Materials provided:
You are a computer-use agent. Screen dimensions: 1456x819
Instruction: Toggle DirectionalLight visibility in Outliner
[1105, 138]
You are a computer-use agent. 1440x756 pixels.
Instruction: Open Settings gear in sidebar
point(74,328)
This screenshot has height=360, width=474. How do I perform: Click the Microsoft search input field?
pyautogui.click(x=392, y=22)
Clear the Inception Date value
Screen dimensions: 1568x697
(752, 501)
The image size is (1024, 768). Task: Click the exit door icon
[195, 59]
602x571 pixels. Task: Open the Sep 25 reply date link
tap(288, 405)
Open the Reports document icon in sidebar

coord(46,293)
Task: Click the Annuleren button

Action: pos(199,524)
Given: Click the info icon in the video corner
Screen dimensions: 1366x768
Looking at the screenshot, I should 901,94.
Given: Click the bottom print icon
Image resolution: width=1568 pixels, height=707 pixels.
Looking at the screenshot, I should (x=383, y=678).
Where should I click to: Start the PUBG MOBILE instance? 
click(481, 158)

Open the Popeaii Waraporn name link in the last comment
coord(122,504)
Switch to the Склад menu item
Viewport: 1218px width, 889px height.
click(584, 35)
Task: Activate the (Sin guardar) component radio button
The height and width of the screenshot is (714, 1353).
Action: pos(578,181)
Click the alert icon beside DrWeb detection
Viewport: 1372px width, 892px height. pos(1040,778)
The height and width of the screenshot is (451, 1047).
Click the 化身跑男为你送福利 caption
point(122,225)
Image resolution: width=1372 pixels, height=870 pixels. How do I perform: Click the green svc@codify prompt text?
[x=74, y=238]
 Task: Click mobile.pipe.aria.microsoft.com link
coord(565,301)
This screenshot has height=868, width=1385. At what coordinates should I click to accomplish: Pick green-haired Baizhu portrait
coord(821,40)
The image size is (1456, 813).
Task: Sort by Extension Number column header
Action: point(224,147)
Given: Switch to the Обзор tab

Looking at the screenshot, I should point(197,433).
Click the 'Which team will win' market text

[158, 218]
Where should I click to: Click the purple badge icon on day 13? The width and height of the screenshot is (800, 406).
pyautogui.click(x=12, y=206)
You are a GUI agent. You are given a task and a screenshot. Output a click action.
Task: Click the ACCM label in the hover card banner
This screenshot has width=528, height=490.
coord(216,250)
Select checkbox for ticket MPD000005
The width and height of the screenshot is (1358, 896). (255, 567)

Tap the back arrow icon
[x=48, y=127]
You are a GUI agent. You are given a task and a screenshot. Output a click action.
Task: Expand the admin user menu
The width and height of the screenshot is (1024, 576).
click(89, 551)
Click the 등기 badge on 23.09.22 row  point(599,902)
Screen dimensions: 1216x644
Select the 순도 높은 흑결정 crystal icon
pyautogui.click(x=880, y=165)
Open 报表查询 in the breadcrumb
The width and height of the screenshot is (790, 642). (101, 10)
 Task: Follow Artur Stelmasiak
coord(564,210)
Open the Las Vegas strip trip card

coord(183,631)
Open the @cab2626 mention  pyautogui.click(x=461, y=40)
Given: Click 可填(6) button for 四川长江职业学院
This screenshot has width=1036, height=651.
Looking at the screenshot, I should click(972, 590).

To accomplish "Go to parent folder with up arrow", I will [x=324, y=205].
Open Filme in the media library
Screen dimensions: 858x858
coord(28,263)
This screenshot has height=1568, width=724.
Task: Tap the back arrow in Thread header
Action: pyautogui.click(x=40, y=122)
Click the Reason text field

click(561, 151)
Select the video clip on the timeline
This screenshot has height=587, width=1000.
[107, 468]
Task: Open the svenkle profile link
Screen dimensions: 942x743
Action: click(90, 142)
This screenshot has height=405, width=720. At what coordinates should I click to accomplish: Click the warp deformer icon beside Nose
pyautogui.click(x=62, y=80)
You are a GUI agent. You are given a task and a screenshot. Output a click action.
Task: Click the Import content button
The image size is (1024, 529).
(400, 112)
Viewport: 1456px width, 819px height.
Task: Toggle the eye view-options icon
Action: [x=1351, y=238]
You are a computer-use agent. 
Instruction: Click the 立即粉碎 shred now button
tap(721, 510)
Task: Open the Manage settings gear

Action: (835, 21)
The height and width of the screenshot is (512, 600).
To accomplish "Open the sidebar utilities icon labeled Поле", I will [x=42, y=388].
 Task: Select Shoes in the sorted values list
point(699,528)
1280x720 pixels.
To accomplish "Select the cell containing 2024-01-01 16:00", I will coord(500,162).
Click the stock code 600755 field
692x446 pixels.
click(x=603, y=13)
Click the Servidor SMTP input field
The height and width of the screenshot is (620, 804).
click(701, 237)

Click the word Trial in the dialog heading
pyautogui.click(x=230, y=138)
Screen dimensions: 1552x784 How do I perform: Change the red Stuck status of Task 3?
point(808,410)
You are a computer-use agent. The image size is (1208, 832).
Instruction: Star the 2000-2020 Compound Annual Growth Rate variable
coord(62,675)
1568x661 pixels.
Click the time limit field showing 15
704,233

Work to do:
Render the material from the line holding "The image size is (1024, 768)." through the line holding "Looking at the screenshot, I should 901,94.", inclusive, as a two-column CSV with the headers task and answer. Give one row per entry, put each field in quotes, and replace line breaks with spaces.

Complete answer:
task,answer
"The image size is (1024, 768). Task: Click the exit door icon","[195, 59]"
"602x571 pixels. Task: Open the Sep 25 reply date link","tap(288, 405)"
"Open the Reports document icon in sidebar","coord(46,293)"
"Task: Click the Annuleren button","Action: pos(199,524)"
"Given: Click the info icon in the video corner Screen dimensions: 1366x768","Looking at the screenshot, I should 901,94."